Google ‘Not-Office’ Finally Completed
We don’t think it’s a competitor to Microsoft Office. It’s casual and sharing, and a better fit to how people use the Web.”
–Google CEO Eric Schmidt on Google Docs and Spreadsheets, April 2007
We are not in this to get Microsoft. We are in this to offer more compelling choices for consumers and businesses.”
–Dave Girouard, general manager of Google’s business software division, April 2007
Soldiering on in its quest not to compete with Microsoft’s (MSFT) core office-productivity software business, Google (GOOG) last night added another component to its Web-based productivity suite–Google Sites. Created from JotSpot, the hosted wiki platform Google acquired back in 2006, Sites is essentially a lightweight version of Microsoft’s business-collaboration program SharePoint. It offers organizations a means of instantly creating a wiki-style group workspace, in which employees can collaborate.

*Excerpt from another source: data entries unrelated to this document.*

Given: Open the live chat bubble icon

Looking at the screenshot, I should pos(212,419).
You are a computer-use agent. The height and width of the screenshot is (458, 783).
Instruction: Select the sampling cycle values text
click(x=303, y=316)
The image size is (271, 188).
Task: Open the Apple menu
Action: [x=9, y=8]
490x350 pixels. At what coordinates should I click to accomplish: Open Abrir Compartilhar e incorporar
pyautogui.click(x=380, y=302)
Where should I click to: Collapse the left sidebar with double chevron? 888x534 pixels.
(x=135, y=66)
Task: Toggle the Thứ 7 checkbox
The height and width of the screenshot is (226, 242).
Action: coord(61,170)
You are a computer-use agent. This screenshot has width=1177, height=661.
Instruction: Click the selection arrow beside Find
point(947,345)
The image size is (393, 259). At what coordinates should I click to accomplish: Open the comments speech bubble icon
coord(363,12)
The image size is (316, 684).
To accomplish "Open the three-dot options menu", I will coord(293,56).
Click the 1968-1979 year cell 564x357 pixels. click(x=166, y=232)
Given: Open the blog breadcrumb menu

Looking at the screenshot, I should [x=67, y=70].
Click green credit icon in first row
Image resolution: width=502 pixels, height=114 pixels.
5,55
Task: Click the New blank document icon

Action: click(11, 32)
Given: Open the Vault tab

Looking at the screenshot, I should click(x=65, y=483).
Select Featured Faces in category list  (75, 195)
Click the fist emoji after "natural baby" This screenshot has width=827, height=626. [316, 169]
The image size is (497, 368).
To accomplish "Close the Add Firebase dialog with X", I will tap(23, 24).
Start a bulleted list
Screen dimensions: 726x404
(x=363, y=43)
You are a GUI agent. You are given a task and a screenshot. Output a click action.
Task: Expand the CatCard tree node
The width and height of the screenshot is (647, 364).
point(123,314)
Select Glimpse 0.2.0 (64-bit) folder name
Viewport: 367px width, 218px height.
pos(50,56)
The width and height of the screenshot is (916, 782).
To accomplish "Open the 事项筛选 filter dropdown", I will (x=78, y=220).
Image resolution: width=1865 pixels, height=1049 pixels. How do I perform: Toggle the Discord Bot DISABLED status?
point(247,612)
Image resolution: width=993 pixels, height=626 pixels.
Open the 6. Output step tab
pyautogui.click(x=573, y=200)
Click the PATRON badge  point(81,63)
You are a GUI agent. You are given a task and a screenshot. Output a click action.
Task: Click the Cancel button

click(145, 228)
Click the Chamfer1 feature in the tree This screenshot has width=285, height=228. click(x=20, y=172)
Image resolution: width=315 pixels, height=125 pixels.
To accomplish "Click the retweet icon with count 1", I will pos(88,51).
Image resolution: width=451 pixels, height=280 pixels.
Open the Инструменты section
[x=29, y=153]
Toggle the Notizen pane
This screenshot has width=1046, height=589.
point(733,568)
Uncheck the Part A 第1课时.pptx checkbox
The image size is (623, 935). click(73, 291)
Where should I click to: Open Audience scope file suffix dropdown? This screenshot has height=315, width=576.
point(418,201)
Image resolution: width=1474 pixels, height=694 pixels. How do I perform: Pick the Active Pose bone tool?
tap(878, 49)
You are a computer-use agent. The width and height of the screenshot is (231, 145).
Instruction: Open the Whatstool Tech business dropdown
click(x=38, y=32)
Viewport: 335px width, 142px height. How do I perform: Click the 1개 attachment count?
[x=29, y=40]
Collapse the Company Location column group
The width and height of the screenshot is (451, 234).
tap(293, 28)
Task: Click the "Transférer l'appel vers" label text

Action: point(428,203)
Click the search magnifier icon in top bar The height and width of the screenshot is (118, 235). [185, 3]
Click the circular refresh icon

It’s another powerful addition to the Google Apps suite, which already includes Gmail, Google Calendar, Talk, Docs and Spreadsheets and Page Creator. And it’s free. And if you think of “free” as a euphemism for “not robust enough for enterprise use,” you best think again. At least that’s what Google says, anyway. “The so-called lightweight cloud application isn’t for the non-power user,” Matt Glotzbach, product management director for Google Enterprise, told News.com’s Dan Farber. “It’s actually for the power user. Today’s power users aren’t writing macros. They are ‘power collaborators,’ grabbing content from six different places in the cloud and putting [it] on a site and sharing it.”
What was that Schmidt said about casual users again?